▸ **Exercise input**
····················

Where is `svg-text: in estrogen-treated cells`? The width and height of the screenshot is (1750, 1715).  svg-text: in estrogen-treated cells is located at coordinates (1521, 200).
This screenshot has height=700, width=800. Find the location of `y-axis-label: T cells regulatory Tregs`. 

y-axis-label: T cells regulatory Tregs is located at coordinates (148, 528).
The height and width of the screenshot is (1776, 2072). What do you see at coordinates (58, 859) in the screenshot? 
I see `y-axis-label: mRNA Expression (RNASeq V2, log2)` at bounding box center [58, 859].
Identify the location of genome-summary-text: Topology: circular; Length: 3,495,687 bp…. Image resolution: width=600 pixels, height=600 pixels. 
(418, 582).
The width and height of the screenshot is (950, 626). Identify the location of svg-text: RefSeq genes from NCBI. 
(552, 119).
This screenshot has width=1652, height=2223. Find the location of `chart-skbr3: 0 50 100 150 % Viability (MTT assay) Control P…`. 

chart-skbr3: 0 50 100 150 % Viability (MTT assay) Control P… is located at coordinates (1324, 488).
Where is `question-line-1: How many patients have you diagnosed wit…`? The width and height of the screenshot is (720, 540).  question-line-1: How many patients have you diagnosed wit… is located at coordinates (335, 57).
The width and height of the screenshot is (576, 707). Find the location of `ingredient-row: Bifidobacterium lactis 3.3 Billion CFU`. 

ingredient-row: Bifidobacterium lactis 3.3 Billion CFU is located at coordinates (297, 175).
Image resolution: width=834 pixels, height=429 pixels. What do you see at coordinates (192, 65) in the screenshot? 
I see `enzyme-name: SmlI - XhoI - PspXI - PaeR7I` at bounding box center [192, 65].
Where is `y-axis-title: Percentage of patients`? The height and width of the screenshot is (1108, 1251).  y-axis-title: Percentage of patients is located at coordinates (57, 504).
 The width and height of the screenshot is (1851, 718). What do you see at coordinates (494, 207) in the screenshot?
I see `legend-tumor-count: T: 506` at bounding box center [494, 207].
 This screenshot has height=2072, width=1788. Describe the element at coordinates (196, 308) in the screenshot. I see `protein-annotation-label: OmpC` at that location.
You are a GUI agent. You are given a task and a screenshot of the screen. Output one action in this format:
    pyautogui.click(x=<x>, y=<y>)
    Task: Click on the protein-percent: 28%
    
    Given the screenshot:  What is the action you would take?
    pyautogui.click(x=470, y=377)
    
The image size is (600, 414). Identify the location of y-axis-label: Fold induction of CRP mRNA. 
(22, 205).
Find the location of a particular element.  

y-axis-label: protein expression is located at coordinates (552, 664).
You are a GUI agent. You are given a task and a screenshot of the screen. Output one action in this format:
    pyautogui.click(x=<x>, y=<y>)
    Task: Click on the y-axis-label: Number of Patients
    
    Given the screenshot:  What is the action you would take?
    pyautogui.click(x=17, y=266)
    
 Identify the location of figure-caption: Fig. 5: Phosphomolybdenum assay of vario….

····················

▸ **Problem details**
Recreate the listing exactly, so that each entry reads as before.

▸ **Answer area**
Where is `svg-text: in estrogen-treated cells`? The width and height of the screenshot is (1750, 1715).  svg-text: in estrogen-treated cells is located at coordinates (1521, 200).
This screenshot has height=700, width=800. Find the location of `y-axis-label: T cells regulatory Tregs`. 

y-axis-label: T cells regulatory Tregs is located at coordinates (148, 528).
The height and width of the screenshot is (1776, 2072). What do you see at coordinates (58, 859) in the screenshot? 
I see `y-axis-label: mRNA Expression (RNASeq V2, log2)` at bounding box center [58, 859].
Identify the location of genome-summary-text: Topology: circular; Length: 3,495,687 bp…. Image resolution: width=600 pixels, height=600 pixels. 
(418, 582).
The width and height of the screenshot is (950, 626). Identify the location of svg-text: RefSeq genes from NCBI. 
(552, 119).
This screenshot has width=1652, height=2223. Find the location of `chart-skbr3: 0 50 100 150 % Viability (MTT assay) Control P…`. 

chart-skbr3: 0 50 100 150 % Viability (MTT assay) Control P… is located at coordinates (1324, 488).
Where is `question-line-1: How many patients have you diagnosed wit…`? The width and height of the screenshot is (720, 540).  question-line-1: How many patients have you diagnosed wit… is located at coordinates (335, 57).
The width and height of the screenshot is (576, 707). Find the location of `ingredient-row: Bifidobacterium lactis 3.3 Billion CFU`. 

ingredient-row: Bifidobacterium lactis 3.3 Billion CFU is located at coordinates (297, 175).
Image resolution: width=834 pixels, height=429 pixels. What do you see at coordinates (192, 65) in the screenshot? 
I see `enzyme-name: SmlI - XhoI - PspXI - PaeR7I` at bounding box center [192, 65].
Where is `y-axis-title: Percentage of patients`? The height and width of the screenshot is (1108, 1251).  y-axis-title: Percentage of patients is located at coordinates (57, 504).
 The width and height of the screenshot is (1851, 718). What do you see at coordinates (494, 207) in the screenshot?
I see `legend-tumor-count: T: 506` at bounding box center [494, 207].
 This screenshot has height=2072, width=1788. Describe the element at coordinates (196, 308) in the screenshot. I see `protein-annotation-label: OmpC` at that location.
You are a GUI agent. You are given a task and a screenshot of the screen. Output one action in this format:
    pyautogui.click(x=<x>, y=<y>)
    Task: Click on the protein-percent: 28%
    
    Given the screenshot:  What is the action you would take?
    pyautogui.click(x=470, y=377)
    
The image size is (600, 414). Identify the location of y-axis-label: Fold induction of CRP mRNA. 
(22, 205).
Find the location of a particular element.  

y-axis-label: protein expression is located at coordinates (552, 664).
You are a GUI agent. You are given a task and a screenshot of the screen. Output one action in this format:
    pyautogui.click(x=<x>, y=<y>)
    Task: Click on the y-axis-label: Number of Patients
    
    Given the screenshot:  What is the action you would take?
    pyautogui.click(x=17, y=266)
    
 Identify the location of figure-caption: Fig. 5: Phosphomolybdenum assay of vario….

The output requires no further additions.